Growth loop is a closed system where the output can be reinvested directly into the input.
In more simple terms, growth loops bring new users to the product, whatever the process.
The types of growth loops a company has and the way they are combined is core to understanding how companies grow.
See also napkin vision under prioritization.
What Is Easy to Get Wrong
Thinking In Funnels
No company grows like funnels model it. Because it would mean you're just shoveling money in but it's not being re-invested.
Some funnels do have referrals as part of them but visually they are still misleading.
Funnels enable silos. What tends to happen is that teams get split apart by funnel stages and the messages in each stage are different. Plus teams start blaming each other if there's no single north star metric.
Overthinking In Loops
Not everything is a loop. Just because you can visually draw it on paper as a loop, doesn't mean that you're actually re-investing the output back into the input. Pay close attention to that.
Not Thinking Through Incentives For Every Participant In The Loop
Just because you can generate content, doesn't mean it's valuable and someone wants to distribute it to others. For example, not every content that a user generates is interesting for other users.
Just because you are building a referral program, doesn't mean someone is interested in those rewards. For example, big companies are not motivated by 10€ referral bonuses but individual users might be.
Not Building Incentives Around Habits
Giving a one-time freebie or, even worse, a lifetime discount is usually the worst thing you can do.
What you should incentivize, is developing habits. Don't give them a free delivery - give them a free delivery after 5 orders. Don't give them a free ride - give them a 25% discount on the next 5 rides.
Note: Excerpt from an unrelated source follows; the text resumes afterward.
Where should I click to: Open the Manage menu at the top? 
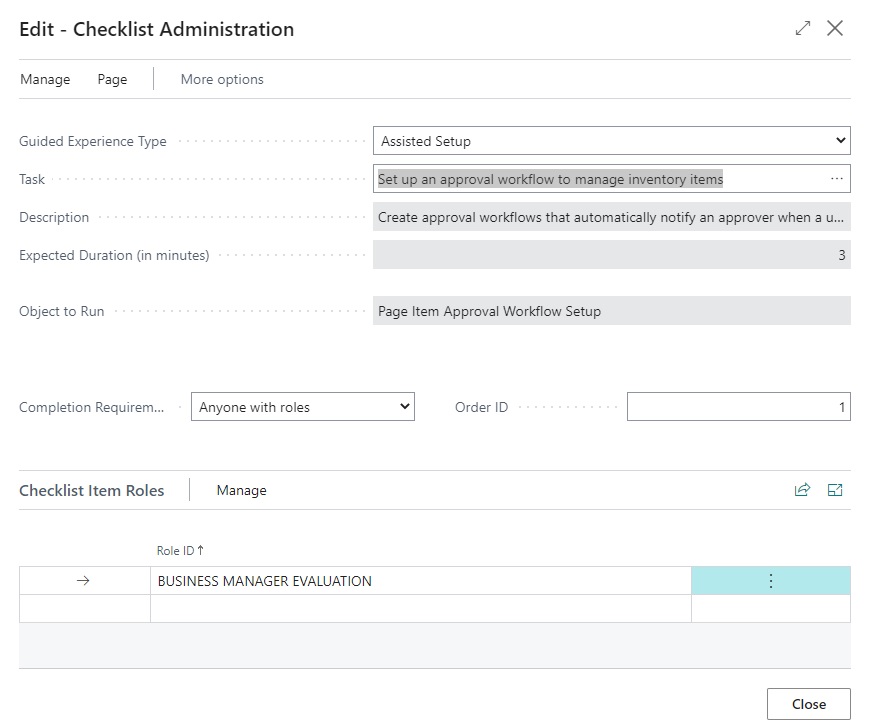pyautogui.click(x=45, y=79)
This applies to user activation - so both for referral programs and re-activation and loyalty programs.
Creating A Growth Team Too Early
While you are still a startup (searching for the Four Fits), the whole company should be concentrating on finding the fits. Otherwise, you're putting the burden of activation and monetization on a single team.
You need everyone to be thinking of how the puzzle pieces fit together before you can hire a team to optimize certain pieces.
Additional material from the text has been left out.